Visualization and software usability play a central role for value-creation managers and assembly operatives in Industrie 4.0 applications. Both groups need to have the right information at the right time. By virtue of his role the value-creation manager has a detailed overview of the smart factory, whereas the operative at his or her assembly island requires information about the next jobs (a prerequisite for establishing priorities), as well as guidance with regard to non-routine assembly tasks. This is where automation technology, IT and software come into play.
Why are usability and UX gaining importance in the manufacturing sector?
Software usability is gaining increased importance due to the complexity of the data and functions. Numerous parameters play a role here. Users (managers and assembly workers) need to concentrate on the tasks in hand instead of familiarizing themselves laboriously with complex software functions. In the automation sector, software and IT provide support and are not ends in themselves. Nowadays, who takes the trouble to read the user manual of their smartphone? This is where our solutions are targeted.
What can we learn from smartphones?
We aim to create user interfaces that are as easy to use as a smartphone or tablet. Data transmission and algorithm processing will take place in the background, without any input from the user. We are also learning from the gaming world. People can play today’s games without having to study the user manual. This is where we aim to go.
What role does gamification play in industrial user interfaces?
It plays a special role. Our aim is to streamline collaboration with our customers. On the basis of the scheduled jobs the assembly manager applies gaming strategies in order to plan the production process for the following three hours. Only when he has achieved an optimum result does he transfer his plan to the real-world production line. This approach is derived from the gaming world.
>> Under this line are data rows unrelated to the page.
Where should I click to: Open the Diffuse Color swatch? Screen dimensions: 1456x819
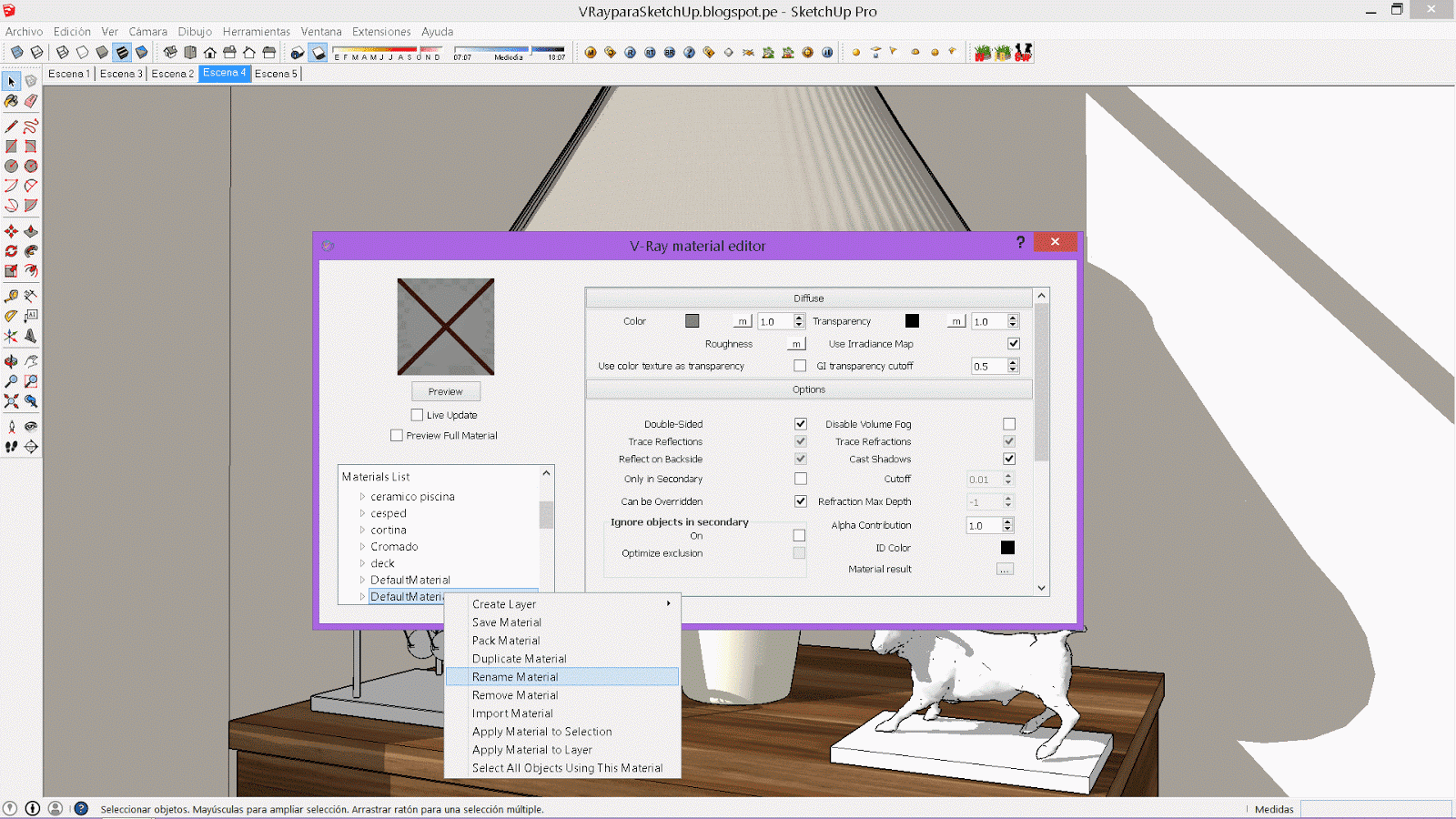pyautogui.click(x=693, y=320)
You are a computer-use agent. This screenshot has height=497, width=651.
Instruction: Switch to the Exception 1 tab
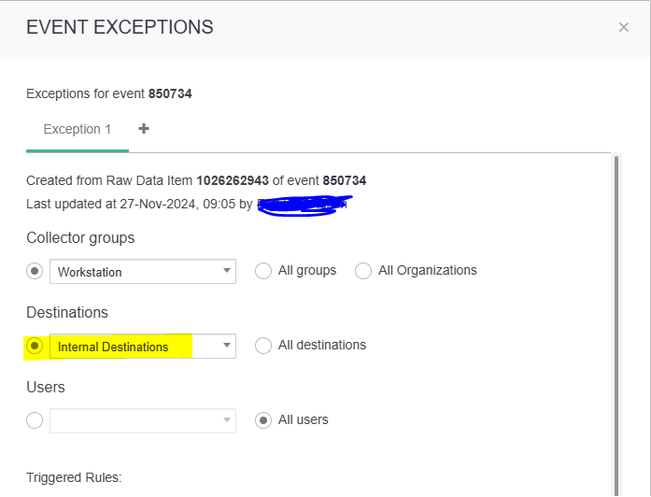click(77, 130)
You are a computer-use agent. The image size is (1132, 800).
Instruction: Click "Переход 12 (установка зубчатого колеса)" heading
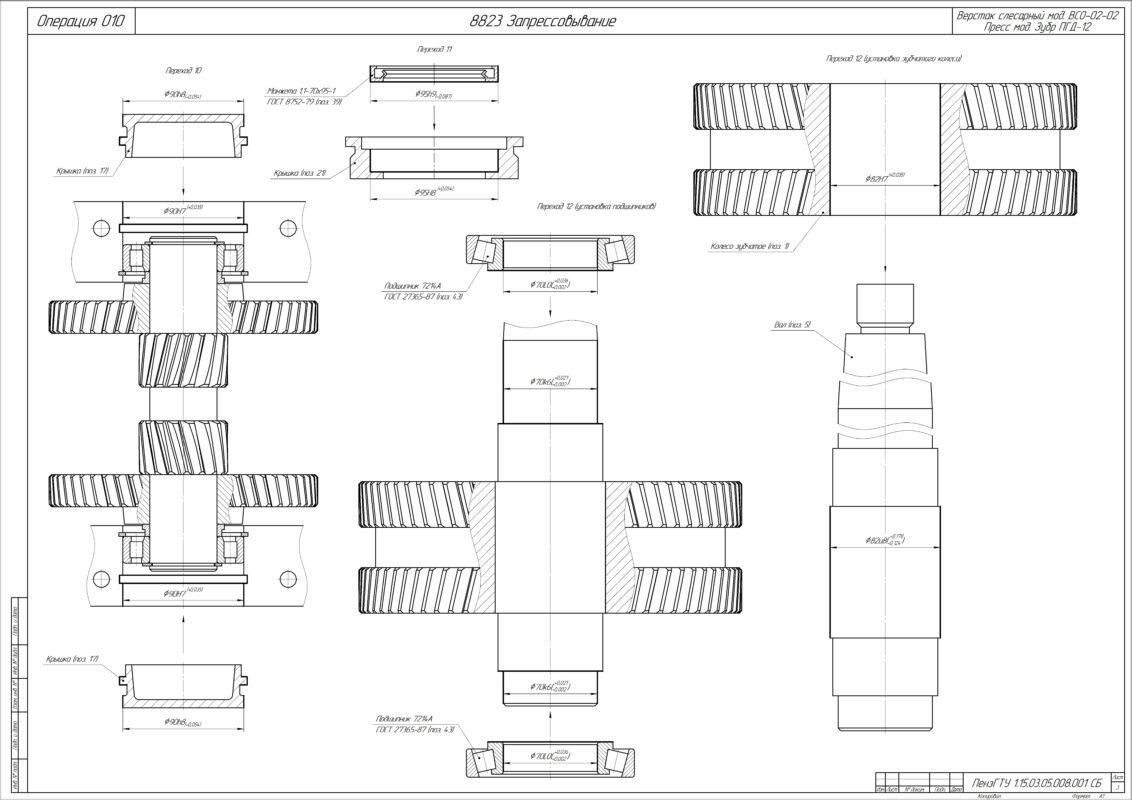coord(893,60)
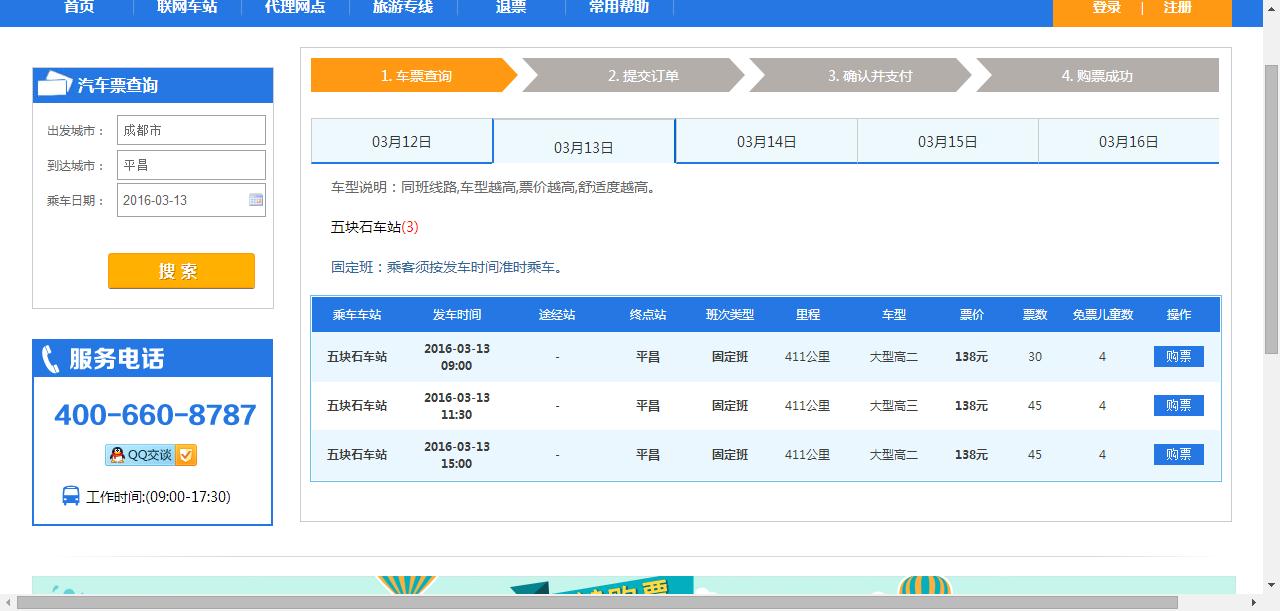Click the phone icon next to 服务电话
Image resolution: width=1280 pixels, height=611 pixels.
click(x=51, y=359)
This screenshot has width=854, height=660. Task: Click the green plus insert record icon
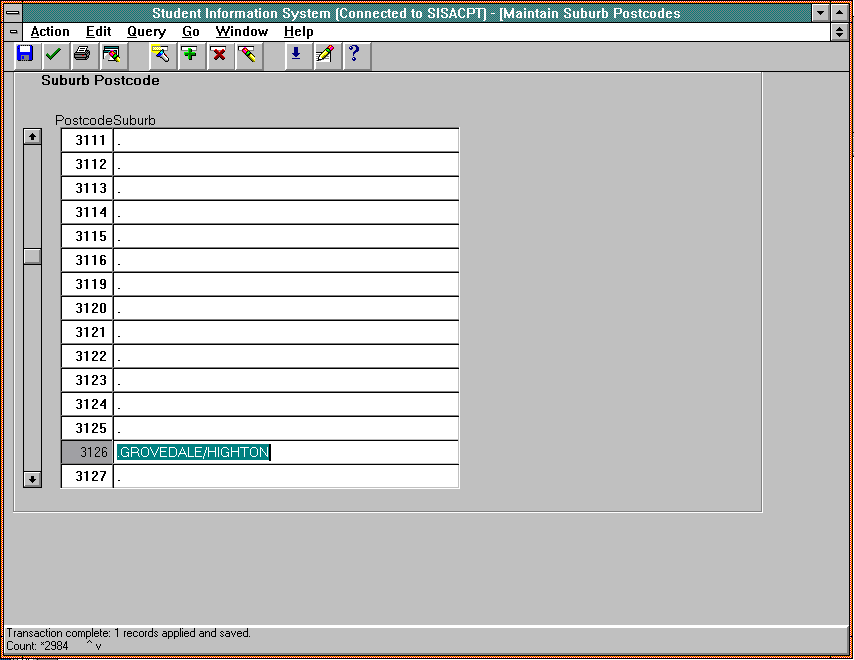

Which goals has SEW set itself with regard to the realization of usability and UX projects?
Our goal is to facilitate efficient interaction between the customer and our staff at all the relevant points of contact. For our customers this means that it will be easier to configure and order power transmission systems. They will benefit from enhanced transparency in terms of order status, assembly and delivery. For our staff this will ensure they have access to the right information at the right place and at the right time, thus enabling them to provide optimum customer service.
To what extent are your staff involved in this development process?
Our staff are the basis for this process. They know best what information is needed, when, and in what form – as text, video or a VR application. The project team evaluates and discusses the developments with reference to relevant requirements and then implements and tests the solutions in practice. The same applies to the interfaces with our customers and suppliers. In various pilot projects we are exploring new possibilities for configuring and ordering power transmission solutions.